:: Rows ::

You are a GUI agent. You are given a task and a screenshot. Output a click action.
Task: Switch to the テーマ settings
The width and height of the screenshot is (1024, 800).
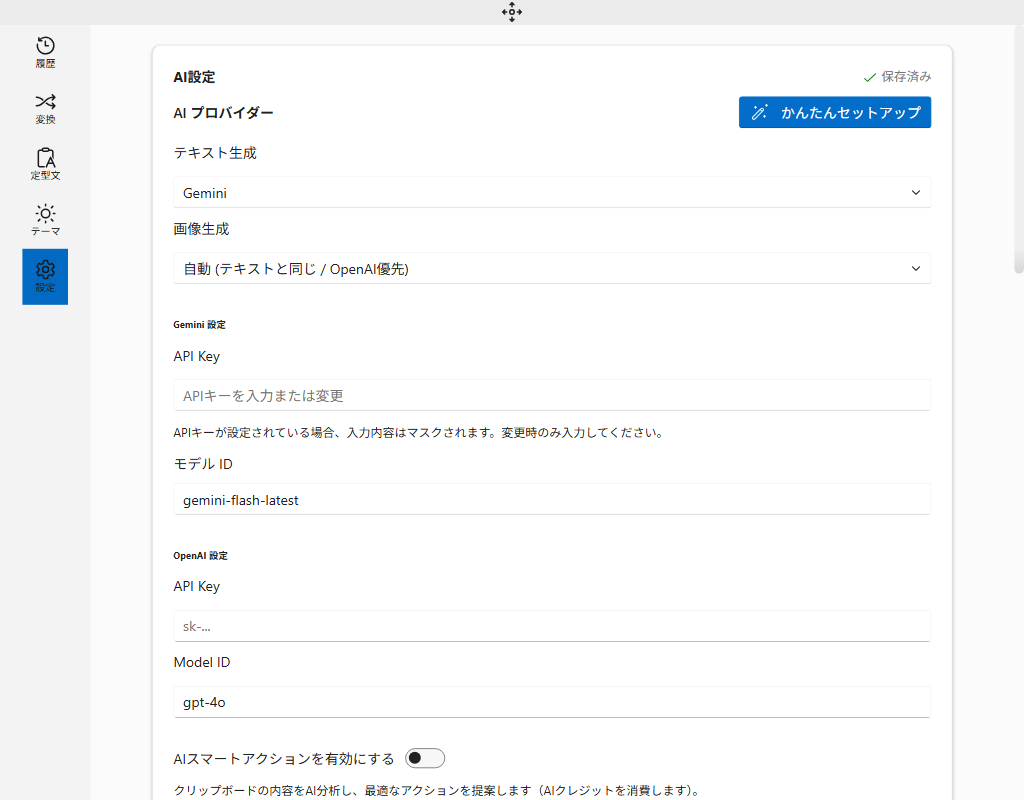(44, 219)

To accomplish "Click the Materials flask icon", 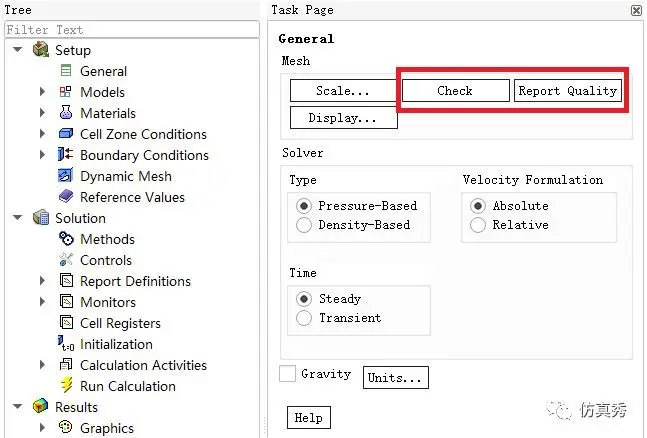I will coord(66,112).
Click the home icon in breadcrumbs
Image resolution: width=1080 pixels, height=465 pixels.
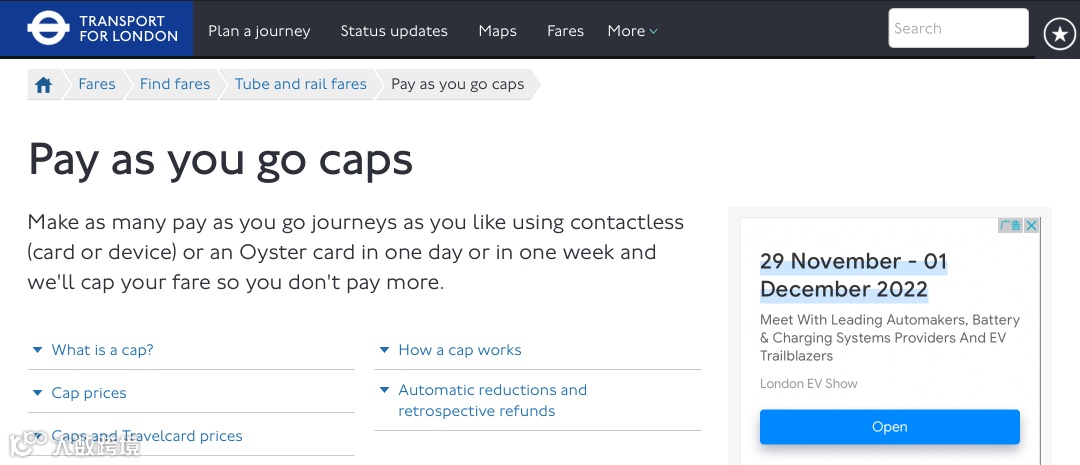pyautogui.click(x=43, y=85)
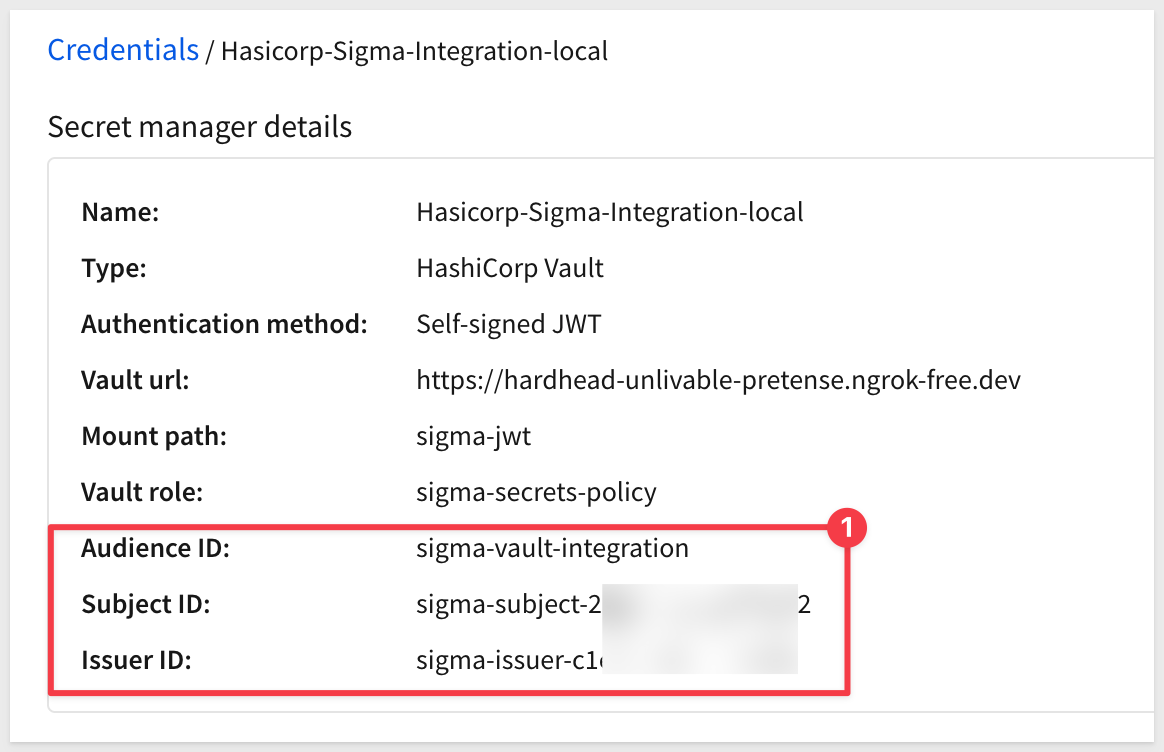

:::
:: Rows ::

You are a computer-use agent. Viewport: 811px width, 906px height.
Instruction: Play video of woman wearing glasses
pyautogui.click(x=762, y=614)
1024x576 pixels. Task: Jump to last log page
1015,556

:::

Instructions to follow: Rescale the records from the line with "Click the home icon in breadcrumbs" up to and including the line with "pyautogui.click(x=43, y=85)". Give only those lines again, requests included and pictures left out, with each click coordinate in the answers multiplied by 0.75 and rounded to a whole number, halves rounding up.

Full solution:
Click the home icon in breadcrumbs
Image resolution: width=1080 pixels, height=465 pixels.
pyautogui.click(x=32, y=64)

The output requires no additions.